Representatives of leading Germany-based tourism agencies will visit Turkey’s Aegean province of İzmir, resort down Kuşadası and Mediterranean resort city of Antalya to examine the safe travel certificate program on site, Turkish authorities and an airline said yesterday.
Tourism professionals, including officials from German weekly Touristik Aktuell, and operators TUİ and Altours, will stay in İzmir and Kuşadası from today until July 20 to see the measures taken to protect tourists from the coronavirus pandemic, according to a statement by the Culture and Tourism Ministry and SunExpress, a joint venture of Turkish Airlines and Lufthansa.
“Our ministry has introduced the Safe Tourism Certification Program. Turkey had concluded all its preparations for the new tourism season when domestic and international flights resumed [in June],” said Deputy Culture and Tourism Minister Nadir Alpaslan.
“Turkey is conserving its power in tourism. We have the necessary infrastructure and equipment to overcome this hardship time that the world is enduring,” he added.
Last month, the ministry hosted ambassadors from more than 50 countries in Antalya, the heartland of the Turkish tourism industry, in a bid to provide confidence that all precautions – from hygiene and social distancing rules to health infrastructure and transportation – have been taken properly.
“After the event in Antalya, we have taken very positive feedbacks from ambassadors,” said Alpaslan.
“We saw that the Safe Tourism Certification Program has drawn huge attention from the international press from Germany to Britain, Japan, Ukraine, Russia and the Netherlands,” he added.

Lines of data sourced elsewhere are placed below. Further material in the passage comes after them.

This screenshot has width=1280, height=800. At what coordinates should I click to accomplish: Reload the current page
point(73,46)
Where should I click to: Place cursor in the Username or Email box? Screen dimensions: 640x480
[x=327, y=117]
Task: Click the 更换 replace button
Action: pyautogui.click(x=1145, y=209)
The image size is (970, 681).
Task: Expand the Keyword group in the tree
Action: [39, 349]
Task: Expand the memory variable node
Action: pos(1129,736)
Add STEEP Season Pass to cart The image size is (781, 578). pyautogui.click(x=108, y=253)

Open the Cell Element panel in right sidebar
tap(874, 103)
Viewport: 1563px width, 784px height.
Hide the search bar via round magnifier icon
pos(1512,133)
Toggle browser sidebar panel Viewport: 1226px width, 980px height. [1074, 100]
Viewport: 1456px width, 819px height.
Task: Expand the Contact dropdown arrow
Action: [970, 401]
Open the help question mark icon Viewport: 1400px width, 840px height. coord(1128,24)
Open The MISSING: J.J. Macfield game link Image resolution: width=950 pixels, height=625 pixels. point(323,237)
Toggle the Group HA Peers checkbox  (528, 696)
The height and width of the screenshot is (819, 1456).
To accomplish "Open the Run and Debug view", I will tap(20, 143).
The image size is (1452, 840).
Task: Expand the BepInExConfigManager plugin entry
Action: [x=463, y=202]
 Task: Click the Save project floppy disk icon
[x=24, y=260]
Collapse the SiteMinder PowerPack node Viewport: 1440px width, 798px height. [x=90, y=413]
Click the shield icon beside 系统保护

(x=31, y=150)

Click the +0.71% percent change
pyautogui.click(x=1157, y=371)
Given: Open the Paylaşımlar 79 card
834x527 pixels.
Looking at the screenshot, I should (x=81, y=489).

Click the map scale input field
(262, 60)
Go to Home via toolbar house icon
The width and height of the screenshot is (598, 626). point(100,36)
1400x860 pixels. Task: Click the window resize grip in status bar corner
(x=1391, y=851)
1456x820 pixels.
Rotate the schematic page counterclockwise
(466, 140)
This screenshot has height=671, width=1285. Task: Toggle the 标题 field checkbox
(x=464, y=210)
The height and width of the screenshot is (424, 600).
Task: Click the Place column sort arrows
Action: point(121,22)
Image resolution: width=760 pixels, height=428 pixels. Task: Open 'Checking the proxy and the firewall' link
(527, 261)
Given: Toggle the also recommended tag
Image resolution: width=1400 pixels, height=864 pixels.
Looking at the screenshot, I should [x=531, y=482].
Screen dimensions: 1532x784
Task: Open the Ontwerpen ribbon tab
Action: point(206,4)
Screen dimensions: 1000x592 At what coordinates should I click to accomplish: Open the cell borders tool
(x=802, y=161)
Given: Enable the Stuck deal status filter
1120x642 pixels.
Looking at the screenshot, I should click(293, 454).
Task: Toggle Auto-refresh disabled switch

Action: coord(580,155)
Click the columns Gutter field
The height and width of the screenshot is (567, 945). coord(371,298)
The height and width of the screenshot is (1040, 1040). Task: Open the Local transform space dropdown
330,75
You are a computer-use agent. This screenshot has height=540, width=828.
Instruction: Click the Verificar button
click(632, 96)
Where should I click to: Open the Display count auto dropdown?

German tourism professionals will visit facilities in Antalya between July 23 and 26.
More than 727 hotels and about 900 restaurants applied for a “Safe Tourism Certificate” that would indicate they had taken standard measures to prevent COVID-19 infections as of end June, according to the ministry. Any hospitality facility with more than 50 rooms is obliged to take part in the program.
The Turkish government also introduced a health insurance system for foreign travelers and its citizens residing abroad with a limit between 2,000 and 7,000 euros and a cost between 13 and 33 euros. For a one-week stay, the limit of 7,000 euros can be purchased for 23 euros, and the insurance covers health expenses including a coronavirus treatment.
Tourists can also opt for having a fast-track coronavirus test at an airport on the way back home for 15 euros.
Turkish Culture and Tourism Minister Mehmet Nuri Ersoy and Foreign Minister Mevlüt Çavuşoğlu held dozens of talks with their counterparts in about 70 countries, including Germany, on the possibilities of resuming tourism activities in recent weeks. They also paid a visit to Germany at the start of this month.
Although they have not received a positive response to include Turkey in the safe travel list of Germany and other European countries yet, tourists from Germany may soon have the chance to travel to Turkey for their summer holiday, said Thomas Bareiss, Germany’s commissioner for tourism, on July 5.
“Every country should be treated fairly, and I am pretty confident that tourism activity between Turkey and Germany will resume soon,” he told German broadcaster NTV.
Over 21,000 foreign tourists visited Antalya in June, down from 2.2 million in the same month of last year, according to the Culture and Tourism Ministry data. The province welcomed more than 27,000 foreigners just in the first week of July, while Ukrainians made the bulk of the figure with 10,498 trippers.
After attracting a record number of visitors with 51.9 million people in 2019, Turkey was targeting a total of 60 million tourists in 2020 before the coronavirus crisis.
The country’s tourism revenues hit $34.5 billion in 2019, a new record high, according to official data. The figure jumped 17 percent last year, up from $29.5 billion in 2018.